足の遅い子供を置き去りにして自分だけライオンから逃げ延びる草食動物の親―。僕の頭には何だかそんな哀しい画が浮かびました。一体何のための“保護者”なんでしょうか。

親が解決できないなら自己防衛しかない

仲間外れ

いじめを受けていることを親に話して、親から学校に連絡が入ると先生がいじめっ子を呼び出して問いただします。

「お前がいじめてるのか?」「いや、いじめてません」。大抵、これで終わりです。そして、いじめっ子は「チクりやがって!」と今まで以上にいじめをエスカレートさせるかもしれません。

いじめられていることを親に相談したけど、親も解決できなかった。こうなると、子供にしてみればもう後がありません。

空っぽの部屋

「引きこもる」か「死を選ぶ」かの2つの選択肢しかなくなります。そして子供は悩み抜いて「不登校」という最善の選択をしました。それなのに親が「なんで学校に行かないんだ」と問い詰めていけばいくほど、子供は家にもいることができなくなります。

そんなふうに、学校にも家にも居場所がなくなったら子供はもしかすると本当に自殺してしまうかもしれません。

そう考えると、自殺を選ばずに家を自分の心の拠りどころに選んでくれた子供に対して「死を選ばずにいてくれてありがとう」という気持ちになるはずです。

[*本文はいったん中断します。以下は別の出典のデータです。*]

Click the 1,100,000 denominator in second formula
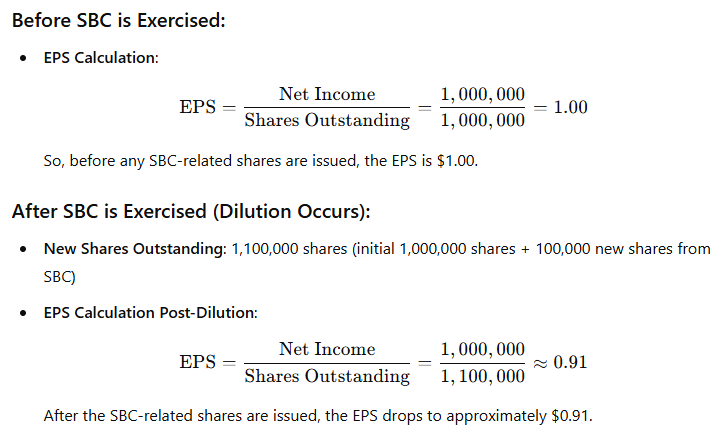 pos(482,376)
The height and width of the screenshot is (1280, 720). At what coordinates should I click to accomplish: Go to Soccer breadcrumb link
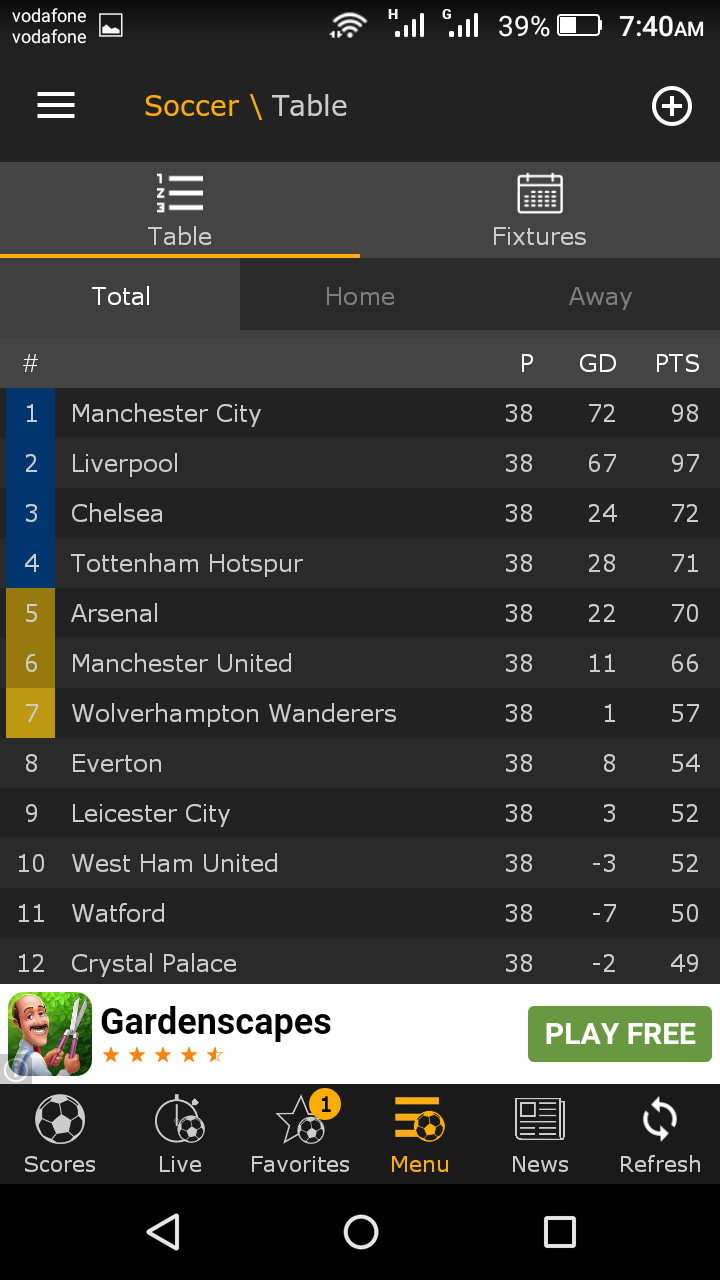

親の都合で、親が快適に生きようとするから不登校の子供に対して腹が立つのであって、子供の立場からするとこれがギリギリの選択だったということを理解しなくてはいけません。引きこもりの子供は繭の中で力を蓄えている時期なのでしょう。生きてさえいれば何とかなるものです。

あなたの今日がほんの少しストレスフリーに近づくことを願って。